Het zakmes
Het zakmes shows how deep children’s friendships can be. Mees and his friend Tim, both six years old, are in grade three. The day before Tim moves to Almere he shows Mees his new beautiful red pocket-knife in the schoolyard. Mees is even allowed to hold it for a moment. When the teacher, one of the strict old-fashioned kind who don’t like pocket-knives, comes close by, Mees quickly puts the knife in his pocket. Immediately the bell rings and the boys run inside. The lesson starts and they forget the pocket-knife. The next day Mees wants to give the knife back but Tim has just gone with the removals van and has not left his new address behind.
There follows a whole series of attempts by Mees to return the pocket-knife. Attempts which demand enormous amounts of inventiveness, social skills, courage and perseverance. He tries to return the knife by mail, to put an ad in the paper in the secret code he and Tim had thought up together, to travel by train to Almere… all on his lonesome, because the grown-ups mustn’t find out.
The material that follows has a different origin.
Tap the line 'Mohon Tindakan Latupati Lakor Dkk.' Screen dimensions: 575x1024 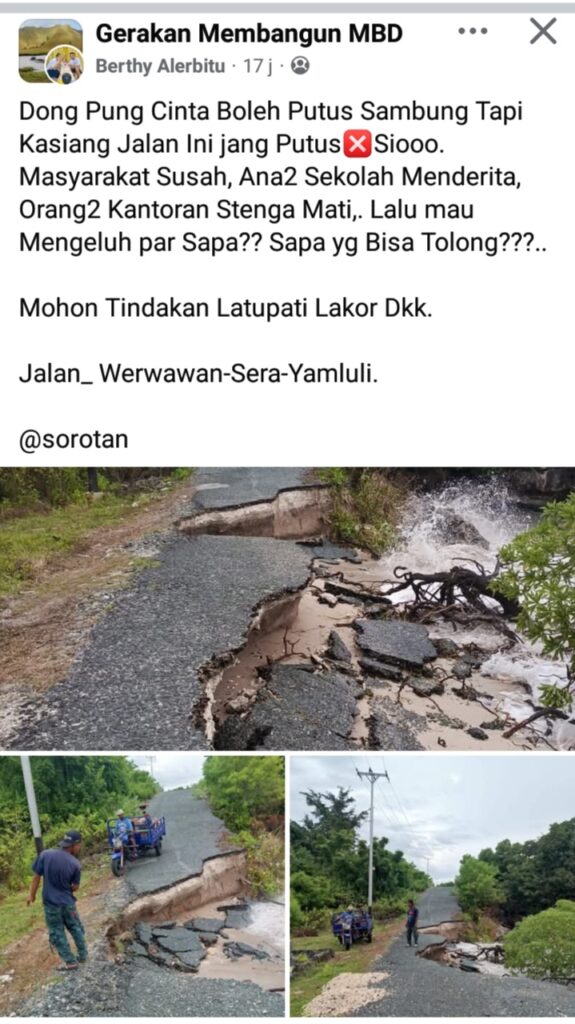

He manages to keep it secret too because his mother, a famous singer, is seldom at home and his nonconformist father is busy being his mother’s secretary. Finally he auditions for a children’s programme on TV, gets onto the show and sings a song he has made up about the pocket-knife in the hope that Tim will be watching. In this way he is re-united with his friend.
With Mees, Kuyper has depicted a lively child whose faithfulness to his friend is moving and whose inventiveness is astounding. Reading Het zakmes is pure joy.